◆ **WHAT IS REQUIRED**: Report every line of the records that contains the word "double".

(Beginning of TASK DATA)

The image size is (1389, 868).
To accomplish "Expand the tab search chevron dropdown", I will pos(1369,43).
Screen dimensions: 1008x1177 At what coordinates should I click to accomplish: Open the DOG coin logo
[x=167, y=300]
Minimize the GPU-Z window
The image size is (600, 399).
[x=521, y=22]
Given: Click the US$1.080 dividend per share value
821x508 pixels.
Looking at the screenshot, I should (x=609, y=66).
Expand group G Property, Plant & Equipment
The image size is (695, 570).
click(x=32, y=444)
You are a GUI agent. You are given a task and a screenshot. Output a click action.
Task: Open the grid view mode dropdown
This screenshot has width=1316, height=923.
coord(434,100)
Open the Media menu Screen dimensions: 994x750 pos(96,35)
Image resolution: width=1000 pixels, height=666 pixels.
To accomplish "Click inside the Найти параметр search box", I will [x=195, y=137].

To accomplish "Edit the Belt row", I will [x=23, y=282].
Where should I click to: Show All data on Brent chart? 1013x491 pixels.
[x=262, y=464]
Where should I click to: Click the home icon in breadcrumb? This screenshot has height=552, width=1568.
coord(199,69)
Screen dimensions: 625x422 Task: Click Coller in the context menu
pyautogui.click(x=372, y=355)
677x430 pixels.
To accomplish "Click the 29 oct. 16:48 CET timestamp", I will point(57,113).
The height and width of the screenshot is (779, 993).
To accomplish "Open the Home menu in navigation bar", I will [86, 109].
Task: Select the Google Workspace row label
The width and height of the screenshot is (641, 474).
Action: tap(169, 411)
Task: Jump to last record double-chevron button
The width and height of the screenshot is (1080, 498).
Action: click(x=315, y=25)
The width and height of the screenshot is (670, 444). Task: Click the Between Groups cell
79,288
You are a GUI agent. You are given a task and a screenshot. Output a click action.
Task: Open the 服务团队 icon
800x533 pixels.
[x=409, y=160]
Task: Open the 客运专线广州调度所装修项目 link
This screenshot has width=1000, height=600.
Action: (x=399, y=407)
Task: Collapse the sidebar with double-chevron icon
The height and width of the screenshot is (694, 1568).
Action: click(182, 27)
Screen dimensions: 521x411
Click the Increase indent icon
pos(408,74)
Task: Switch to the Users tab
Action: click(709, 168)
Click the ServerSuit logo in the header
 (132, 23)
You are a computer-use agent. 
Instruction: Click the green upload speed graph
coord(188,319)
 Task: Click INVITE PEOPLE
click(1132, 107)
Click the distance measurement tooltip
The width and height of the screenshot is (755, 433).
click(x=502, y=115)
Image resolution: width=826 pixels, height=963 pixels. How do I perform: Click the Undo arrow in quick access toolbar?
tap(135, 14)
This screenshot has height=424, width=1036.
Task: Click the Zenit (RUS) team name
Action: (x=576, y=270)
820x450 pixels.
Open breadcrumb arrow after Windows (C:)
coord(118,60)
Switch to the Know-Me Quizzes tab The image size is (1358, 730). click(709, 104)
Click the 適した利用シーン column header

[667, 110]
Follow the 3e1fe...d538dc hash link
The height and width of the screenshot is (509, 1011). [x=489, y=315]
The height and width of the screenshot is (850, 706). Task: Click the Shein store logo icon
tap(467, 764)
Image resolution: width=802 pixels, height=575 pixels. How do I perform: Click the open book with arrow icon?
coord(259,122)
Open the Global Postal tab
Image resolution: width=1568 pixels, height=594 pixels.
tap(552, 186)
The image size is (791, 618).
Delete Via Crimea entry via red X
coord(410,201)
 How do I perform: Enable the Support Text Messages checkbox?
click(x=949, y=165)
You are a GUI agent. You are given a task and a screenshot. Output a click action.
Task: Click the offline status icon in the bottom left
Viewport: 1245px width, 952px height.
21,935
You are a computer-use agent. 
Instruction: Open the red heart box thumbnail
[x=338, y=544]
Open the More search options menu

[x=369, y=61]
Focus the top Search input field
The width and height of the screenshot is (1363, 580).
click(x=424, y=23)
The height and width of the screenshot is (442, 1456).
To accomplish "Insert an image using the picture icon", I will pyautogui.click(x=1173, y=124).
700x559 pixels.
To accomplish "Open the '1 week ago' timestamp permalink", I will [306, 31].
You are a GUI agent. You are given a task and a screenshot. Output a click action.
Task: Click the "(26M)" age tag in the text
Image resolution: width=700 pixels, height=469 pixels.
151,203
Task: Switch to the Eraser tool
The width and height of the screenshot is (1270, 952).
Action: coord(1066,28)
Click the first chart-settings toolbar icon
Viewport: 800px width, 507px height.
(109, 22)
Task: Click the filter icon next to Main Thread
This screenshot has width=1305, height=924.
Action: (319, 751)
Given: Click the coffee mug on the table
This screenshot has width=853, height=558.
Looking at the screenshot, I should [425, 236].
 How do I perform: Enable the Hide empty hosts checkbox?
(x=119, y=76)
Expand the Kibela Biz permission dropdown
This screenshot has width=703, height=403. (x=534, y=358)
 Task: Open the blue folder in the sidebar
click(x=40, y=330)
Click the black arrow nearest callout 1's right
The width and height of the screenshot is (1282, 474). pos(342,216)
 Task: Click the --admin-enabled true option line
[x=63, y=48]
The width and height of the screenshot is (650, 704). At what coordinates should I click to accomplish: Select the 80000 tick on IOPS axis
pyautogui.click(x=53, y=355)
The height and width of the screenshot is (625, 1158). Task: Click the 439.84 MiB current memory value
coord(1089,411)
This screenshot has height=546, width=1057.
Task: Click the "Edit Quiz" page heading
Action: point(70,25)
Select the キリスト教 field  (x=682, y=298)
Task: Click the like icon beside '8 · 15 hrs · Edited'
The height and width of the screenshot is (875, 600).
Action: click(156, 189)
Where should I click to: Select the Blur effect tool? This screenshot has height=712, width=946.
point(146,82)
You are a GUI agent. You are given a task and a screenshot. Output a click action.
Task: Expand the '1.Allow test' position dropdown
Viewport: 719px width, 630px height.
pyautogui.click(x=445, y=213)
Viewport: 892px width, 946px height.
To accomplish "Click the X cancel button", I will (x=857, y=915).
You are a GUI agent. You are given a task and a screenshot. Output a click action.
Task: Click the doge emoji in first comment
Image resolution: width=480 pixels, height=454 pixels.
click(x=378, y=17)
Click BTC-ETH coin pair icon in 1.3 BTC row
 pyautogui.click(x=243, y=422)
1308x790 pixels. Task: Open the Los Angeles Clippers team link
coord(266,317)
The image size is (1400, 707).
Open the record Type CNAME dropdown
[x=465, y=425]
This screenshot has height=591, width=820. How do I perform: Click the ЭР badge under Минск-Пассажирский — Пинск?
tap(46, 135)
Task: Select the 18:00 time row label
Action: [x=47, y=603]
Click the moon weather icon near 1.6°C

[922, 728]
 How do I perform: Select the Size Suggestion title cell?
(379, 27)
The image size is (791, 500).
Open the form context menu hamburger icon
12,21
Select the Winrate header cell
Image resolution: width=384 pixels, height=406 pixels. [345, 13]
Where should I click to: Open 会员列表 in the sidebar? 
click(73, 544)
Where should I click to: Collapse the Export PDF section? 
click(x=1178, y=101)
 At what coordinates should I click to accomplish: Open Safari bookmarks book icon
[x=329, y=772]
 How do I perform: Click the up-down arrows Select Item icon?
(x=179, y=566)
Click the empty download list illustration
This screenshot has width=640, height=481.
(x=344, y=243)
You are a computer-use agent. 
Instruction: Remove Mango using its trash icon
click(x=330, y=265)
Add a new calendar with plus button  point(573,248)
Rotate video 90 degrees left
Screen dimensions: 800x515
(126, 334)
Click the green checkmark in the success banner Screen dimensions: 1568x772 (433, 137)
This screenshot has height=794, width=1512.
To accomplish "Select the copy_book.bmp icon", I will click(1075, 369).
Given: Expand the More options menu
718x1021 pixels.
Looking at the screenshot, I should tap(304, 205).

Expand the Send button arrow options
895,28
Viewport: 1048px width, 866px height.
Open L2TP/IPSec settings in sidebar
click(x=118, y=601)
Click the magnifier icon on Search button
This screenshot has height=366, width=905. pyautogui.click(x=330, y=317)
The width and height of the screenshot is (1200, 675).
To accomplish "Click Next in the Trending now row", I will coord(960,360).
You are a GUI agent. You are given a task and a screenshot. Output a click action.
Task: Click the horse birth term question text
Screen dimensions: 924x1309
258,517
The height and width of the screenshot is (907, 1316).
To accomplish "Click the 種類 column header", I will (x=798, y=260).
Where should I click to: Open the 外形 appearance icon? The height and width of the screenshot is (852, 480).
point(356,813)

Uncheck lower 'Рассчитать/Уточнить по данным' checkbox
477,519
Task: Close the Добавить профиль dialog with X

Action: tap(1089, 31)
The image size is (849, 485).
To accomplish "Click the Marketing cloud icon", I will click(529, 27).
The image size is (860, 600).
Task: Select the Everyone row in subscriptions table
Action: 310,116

(End of TASK DATA)

◆ **TASK SOLUTION**:
Task: Jump to last record double-chevron button
Task: Collapse the sidebar with double-chevron icon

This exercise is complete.